TrainingTestDegradation
Tests if model performance degradation between training and test datasets exceeds a predefined threshold.
Purpose: The ‘TrainingTestDegradation’ class serves as a test to verify that the degradation in performance between the training and test datasets does not exceed a predefined threshold. This test serves as a measure to check the model’s ability to generalize from its training data to unseen test data. It assesses key classification metric scores such as accuracy, precision, recall and f1 score, to verify the model’s robustness and reliability.
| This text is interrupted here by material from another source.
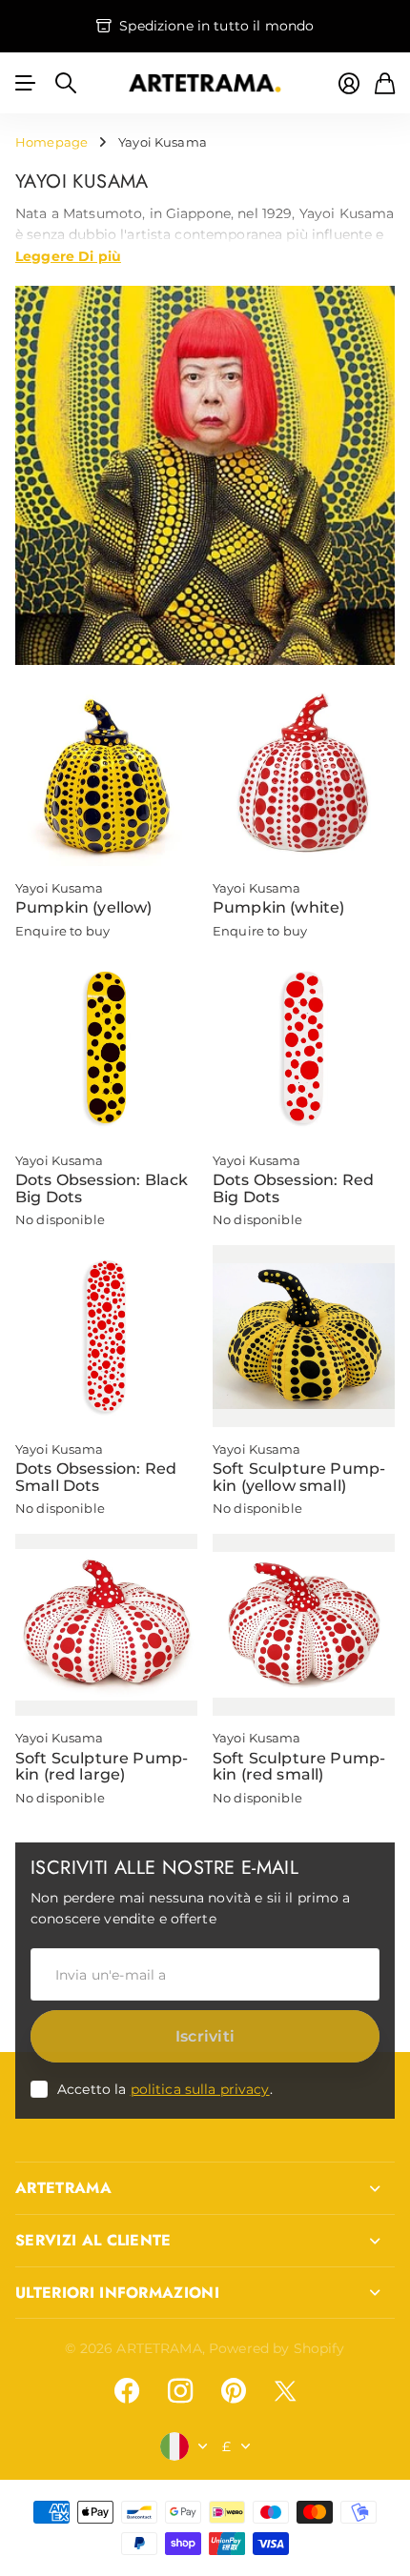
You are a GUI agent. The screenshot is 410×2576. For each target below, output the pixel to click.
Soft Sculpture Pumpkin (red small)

Test Mechanism: The code applies several predefined metrics including accuracy, precision, recall and f1 scores to the model’s predictions for both the training and test datasets. It calculates the degradation as the difference between the training score and test score divided by the training score. The test is considered successful if the degradation for each metric is less than the preset maximum threshold of 10%. The results are summarized in a table showing each metric’s train score, test score, degradation percentage, and pass/fail status.
Signs of High Risk: - A degradation percentage that exceeds the maximum allowed threshold of 10% for any of the evaluated metrics. - A high difference or gap between the metric scores on the training and the test datasets. - The ‘Pass/Fail’ column displaying ‘Fail’ for any of the evaluated metrics.
Strengths: - This test provides a quantitative measure of the model’s ability to generalize to unseen data, which is key for predicting its practical real-world performance. - By evaluating multiple metrics, it takes into account different facets of model performance and enables a more holistic evaluation. - The use of a variable predefined threshold allows the flexibility to adjust the acceptability criteria for different scenarios.
Limitations: - The test compares raw performance on training and test data, but does not factor in the nature of the data. Areas with less representation in the training set, for instance, might still perform poorly on unseen data. - It requires good coverage and balance in the test and training datasets to produce reliable results, which may not always be available. - The test is currently only designed for classification tasks.